*YOUR TASK*
Your task is to copy every record exactly.

*EXCERPTED DATA*
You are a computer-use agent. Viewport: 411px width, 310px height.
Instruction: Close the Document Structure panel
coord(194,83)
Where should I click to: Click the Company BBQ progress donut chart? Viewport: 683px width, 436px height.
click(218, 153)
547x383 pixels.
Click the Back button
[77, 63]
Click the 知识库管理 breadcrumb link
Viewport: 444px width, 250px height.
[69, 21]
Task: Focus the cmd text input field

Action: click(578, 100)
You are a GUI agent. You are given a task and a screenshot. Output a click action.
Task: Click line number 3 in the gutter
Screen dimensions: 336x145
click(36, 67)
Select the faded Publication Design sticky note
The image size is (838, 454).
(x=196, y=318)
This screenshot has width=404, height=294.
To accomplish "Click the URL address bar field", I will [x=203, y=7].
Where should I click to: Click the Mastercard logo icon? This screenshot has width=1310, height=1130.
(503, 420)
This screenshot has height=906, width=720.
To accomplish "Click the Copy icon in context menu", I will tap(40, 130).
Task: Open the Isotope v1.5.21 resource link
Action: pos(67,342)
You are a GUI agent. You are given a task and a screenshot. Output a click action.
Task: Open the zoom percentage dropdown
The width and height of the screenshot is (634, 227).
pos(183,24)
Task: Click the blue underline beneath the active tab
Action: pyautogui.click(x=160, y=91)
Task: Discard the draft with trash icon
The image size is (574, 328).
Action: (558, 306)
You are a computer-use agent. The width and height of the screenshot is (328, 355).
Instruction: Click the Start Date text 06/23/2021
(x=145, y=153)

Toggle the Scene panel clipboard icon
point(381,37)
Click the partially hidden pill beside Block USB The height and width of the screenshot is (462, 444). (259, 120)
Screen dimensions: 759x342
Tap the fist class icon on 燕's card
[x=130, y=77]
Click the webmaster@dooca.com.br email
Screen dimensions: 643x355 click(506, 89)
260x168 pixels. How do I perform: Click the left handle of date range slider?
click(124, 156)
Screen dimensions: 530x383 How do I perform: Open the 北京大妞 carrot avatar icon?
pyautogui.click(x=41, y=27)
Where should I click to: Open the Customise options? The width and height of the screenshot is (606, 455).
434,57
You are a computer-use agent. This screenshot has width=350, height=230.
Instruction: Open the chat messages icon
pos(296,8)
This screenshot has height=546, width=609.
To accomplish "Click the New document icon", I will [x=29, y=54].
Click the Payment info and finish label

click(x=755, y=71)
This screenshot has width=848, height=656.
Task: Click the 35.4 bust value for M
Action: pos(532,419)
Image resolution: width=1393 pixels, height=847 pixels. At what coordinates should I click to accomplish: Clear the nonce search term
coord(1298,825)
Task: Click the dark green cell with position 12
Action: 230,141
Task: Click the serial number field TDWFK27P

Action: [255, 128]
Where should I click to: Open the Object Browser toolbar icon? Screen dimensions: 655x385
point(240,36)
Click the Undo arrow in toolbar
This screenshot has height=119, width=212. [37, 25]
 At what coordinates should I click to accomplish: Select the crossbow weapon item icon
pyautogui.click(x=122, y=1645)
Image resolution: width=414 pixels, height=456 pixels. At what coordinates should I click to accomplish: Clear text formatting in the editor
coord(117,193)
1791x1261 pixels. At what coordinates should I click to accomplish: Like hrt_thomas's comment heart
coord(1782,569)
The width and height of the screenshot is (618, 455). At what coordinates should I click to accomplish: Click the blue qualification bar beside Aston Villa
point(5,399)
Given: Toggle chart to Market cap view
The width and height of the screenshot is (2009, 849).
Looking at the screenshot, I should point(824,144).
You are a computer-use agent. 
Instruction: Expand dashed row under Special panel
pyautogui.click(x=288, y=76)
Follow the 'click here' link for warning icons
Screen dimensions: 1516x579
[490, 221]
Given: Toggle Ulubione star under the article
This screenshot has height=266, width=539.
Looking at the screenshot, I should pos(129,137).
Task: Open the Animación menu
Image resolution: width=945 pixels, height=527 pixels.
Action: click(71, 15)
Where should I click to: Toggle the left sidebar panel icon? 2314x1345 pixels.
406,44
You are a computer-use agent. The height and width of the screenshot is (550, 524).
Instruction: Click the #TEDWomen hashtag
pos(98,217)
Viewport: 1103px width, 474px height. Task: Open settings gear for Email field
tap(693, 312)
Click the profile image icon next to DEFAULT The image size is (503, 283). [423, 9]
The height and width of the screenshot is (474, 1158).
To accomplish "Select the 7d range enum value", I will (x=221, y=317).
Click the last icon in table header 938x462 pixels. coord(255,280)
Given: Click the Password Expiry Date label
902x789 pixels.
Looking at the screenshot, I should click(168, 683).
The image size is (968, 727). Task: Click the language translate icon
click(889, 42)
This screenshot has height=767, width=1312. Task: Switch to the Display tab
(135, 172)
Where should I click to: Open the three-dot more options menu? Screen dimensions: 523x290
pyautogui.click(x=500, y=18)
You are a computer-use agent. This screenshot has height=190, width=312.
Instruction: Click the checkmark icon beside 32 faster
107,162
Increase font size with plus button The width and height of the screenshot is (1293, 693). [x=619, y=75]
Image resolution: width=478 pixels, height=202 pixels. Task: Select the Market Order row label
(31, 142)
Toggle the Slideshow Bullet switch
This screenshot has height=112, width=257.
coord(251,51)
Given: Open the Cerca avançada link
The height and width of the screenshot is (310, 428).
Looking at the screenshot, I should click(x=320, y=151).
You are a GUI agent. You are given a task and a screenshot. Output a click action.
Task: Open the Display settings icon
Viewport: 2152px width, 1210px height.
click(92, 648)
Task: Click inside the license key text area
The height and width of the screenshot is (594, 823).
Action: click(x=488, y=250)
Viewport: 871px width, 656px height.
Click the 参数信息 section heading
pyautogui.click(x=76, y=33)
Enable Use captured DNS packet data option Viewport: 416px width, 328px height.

*THE COMPLETED TASK*
You are a computer-use agent. Viewport: 411px width, 310px height.
Instruction: Close the Document Structure panel
coord(194,83)
Where should I click to: Click the Company BBQ progress donut chart? Viewport: 683px width, 436px height.
click(218, 153)
547x383 pixels.
Click the Back button
[77, 63]
Click the 知识库管理 breadcrumb link
Viewport: 444px width, 250px height.
[69, 21]
Task: Focus the cmd text input field

Action: click(578, 100)
You are a GUI agent. You are given a task and a screenshot. Output a click action.
Task: Click line number 3 in the gutter
Screen dimensions: 336x145
click(36, 67)
Select the faded Publication Design sticky note
The image size is (838, 454).
(x=196, y=318)
This screenshot has width=404, height=294.
To accomplish "Click the URL address bar field", I will [x=203, y=7].
Where should I click to: Click the Mastercard logo icon? This screenshot has width=1310, height=1130.
(503, 420)
This screenshot has height=906, width=720.
To accomplish "Click the Copy icon in context menu", I will tap(40, 130).
Task: Open the Isotope v1.5.21 resource link
Action: pos(67,342)
You are a GUI agent. You are given a task and a screenshot. Output a click action.
Task: Open the zoom percentage dropdown
The width and height of the screenshot is (634, 227).
pos(183,24)
Task: Click the blue underline beneath the active tab
Action: pyautogui.click(x=160, y=91)
Task: Discard the draft with trash icon
The image size is (574, 328).
Action: (558, 306)
You are a computer-use agent. The width and height of the screenshot is (328, 355).
Instruction: Click the Start Date text 06/23/2021
(x=145, y=153)

Toggle the Scene panel clipboard icon
point(381,37)
Click the partially hidden pill beside Block USB The height and width of the screenshot is (462, 444). (259, 120)
Screen dimensions: 759x342
Tap the fist class icon on 燕's card
[x=130, y=77]
Click the webmaster@dooca.com.br email
Screen dimensions: 643x355 click(506, 89)
260x168 pixels. How do I perform: Click the left handle of date range slider?
click(124, 156)
Screen dimensions: 530x383 How do I perform: Open the 北京大妞 carrot avatar icon?
pyautogui.click(x=41, y=27)
Where should I click to: Open the Customise options? The width and height of the screenshot is (606, 455).
434,57
You are a computer-use agent. This screenshot has width=350, height=230.
Instruction: Open the chat messages icon
pos(296,8)
This screenshot has height=546, width=609.
To accomplish "Click the New document icon", I will [x=29, y=54].
Click the Payment info and finish label

click(x=755, y=71)
This screenshot has width=848, height=656.
Task: Click the 35.4 bust value for M
Action: pos(532,419)
Image resolution: width=1393 pixels, height=847 pixels. At what coordinates should I click to accomplish: Clear the nonce search term
coord(1298,825)
Task: Click the dark green cell with position 12
Action: 230,141
Task: Click the serial number field TDWFK27P

Action: [255, 128]
Where should I click to: Open the Object Browser toolbar icon? Screen dimensions: 655x385
point(240,36)
Click the Undo arrow in toolbar
This screenshot has height=119, width=212. [37, 25]
 At what coordinates should I click to accomplish: Select the crossbow weapon item icon
pyautogui.click(x=122, y=1645)
Image resolution: width=414 pixels, height=456 pixels. At what coordinates should I click to accomplish: Clear text formatting in the editor
coord(117,193)
1791x1261 pixels. At what coordinates should I click to accomplish: Like hrt_thomas's comment heart
coord(1782,569)
The width and height of the screenshot is (618, 455). At what coordinates should I click to accomplish: Click the blue qualification bar beside Aston Villa
point(5,399)
Given: Toggle chart to Market cap view
The width and height of the screenshot is (2009, 849).
Looking at the screenshot, I should point(824,144).
You are a computer-use agent. 
Instruction: Expand dashed row under Special panel
pyautogui.click(x=288, y=76)
Follow the 'click here' link for warning icons
Screen dimensions: 1516x579
[490, 221]
Given: Toggle Ulubione star under the article
This screenshot has height=266, width=539.
Looking at the screenshot, I should pos(129,137).
Task: Open the Animación menu
Image resolution: width=945 pixels, height=527 pixels.
Action: click(71, 15)
Where should I click to: Toggle the left sidebar panel icon? 2314x1345 pixels.
406,44
You are a computer-use agent. The height and width of the screenshot is (550, 524).
Instruction: Click the #TEDWomen hashtag
pos(98,217)
Viewport: 1103px width, 474px height. Task: Open settings gear for Email field
tap(693, 312)
Click the profile image icon next to DEFAULT The image size is (503, 283). [423, 9]
The height and width of the screenshot is (474, 1158).
To accomplish "Select the 7d range enum value", I will (x=221, y=317).
Click the last icon in table header 938x462 pixels. coord(255,280)
Given: Click the Password Expiry Date label
902x789 pixels.
Looking at the screenshot, I should click(168, 683).
The image size is (968, 727). Task: Click the language translate icon
click(889, 42)
This screenshot has height=767, width=1312. Task: Switch to the Display tab
(135, 172)
Where should I click to: Open the three-dot more options menu? Screen dimensions: 523x290
pyautogui.click(x=500, y=18)
You are a computer-use agent. This screenshot has height=190, width=312.
Instruction: Click the checkmark icon beside 32 faster
107,162
Increase font size with plus button The width and height of the screenshot is (1293, 693). [x=619, y=75]
Image resolution: width=478 pixels, height=202 pixels. Task: Select the Market Order row label
(31, 142)
Toggle the Slideshow Bullet switch
This screenshot has height=112, width=257.
coord(251,51)
Given: Open the Cerca avançada link
The height and width of the screenshot is (310, 428).
Looking at the screenshot, I should click(x=320, y=151).
You are a GUI agent. You are given a task and a screenshot. Output a click action.
Task: Open the Display settings icon
Viewport: 2152px width, 1210px height.
click(92, 648)
Task: Click inside the license key text area
The height and width of the screenshot is (594, 823).
Action: click(x=488, y=250)
Viewport: 871px width, 656px height.
Click the 参数信息 section heading
pyautogui.click(x=76, y=33)
Enable Use captured DNS packet data option Viewport: 416px width, 328px height.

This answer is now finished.